C’è motivo di credere che lo stesso valga per tante altre popolazioni. Anche chi ha vissuto per generazioni in condizioni di relativo isolamento, per esempio perché stava su un’isola, non è rimasto immune da fenomeni di immigrazione, magari minuscoli, ma frequenti. In questo modo, di regola le popolazioni umane sono diventate un mosaico genetico: con un po’ di fortuna, possiamo ancora riconoscere le tessere portate da tanti antenati differenti.
Dicevamo che il lavoro di Krause e collaboratori ha suscitato polemiche. Solo in Italia, a dire il vero; ma parliamone. «I risultati confermano quel che si sapeva già», dichiara ai giornali un filologo classico, Lorenzo Perilli. E come faceva? Cosa ne sapeva delle somiglianze e delle differenze fra minoici e micenei, prima di leggere lo studio di Krause? Mistero. Ma i suoi pregiudizi sono condivisi da altri colleghi. «Nel Mediterraneo, in epoca paleolitica, ci sono stati spostamenti enormi di popolazioni. È successo di tutto, e penso che le informazioni che ci arrivano dalla genetica siano irrilevanti» sentenzia bellicosamente un etruscologo famoso, Mario Torelli. Boh.

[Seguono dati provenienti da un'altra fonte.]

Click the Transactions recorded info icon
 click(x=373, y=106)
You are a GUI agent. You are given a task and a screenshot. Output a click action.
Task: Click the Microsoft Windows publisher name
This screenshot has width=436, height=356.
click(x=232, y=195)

Proprio perché può essere successo di tutto, proprio perché la gente migra, ma le fonti storiche non ci dicono (e non possono dirci) in quanti si sono spostati e se hanno lasciato qualche discendente, sembrerebbe utile servirsi anche (anche!) dei metodi e dei dati della genetica. No?

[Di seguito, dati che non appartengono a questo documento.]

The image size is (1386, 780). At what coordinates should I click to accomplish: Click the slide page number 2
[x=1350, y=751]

Senza dubbio, anche dopo questa bella analisi genetica, restano tante domande inevase sull’origine della civiltà minoica. Non c’è da preoccuparsi: nessuno in possesso delle proprie facoltà mentali proporrebbe mai di rimpiazzare lo studio della storia con quello del DNA. Tantissime questioni fondamentali, dalle origini della lingua e della scrittura di questi popoli, alle cause del loro successo e del loro declino, possono essere affrontate solo con i metodi dell’archeologia e della ricerca storica. C’è, insomma, lavoro per tutti. Detto questo, se gli anestesisti avessero avuto la stessa apertura mentale di questi accademici nostrani, saremmo ancora al sorso di whisky e al laccio di cuoio da stringere fra i denti, come nei film di cowboy. Gli studiosi del mondo antico avranno maggiori soddisfazioni quando, anche in Italia, capiranno che il progresso tecnologico non è un babau da esorcizzare.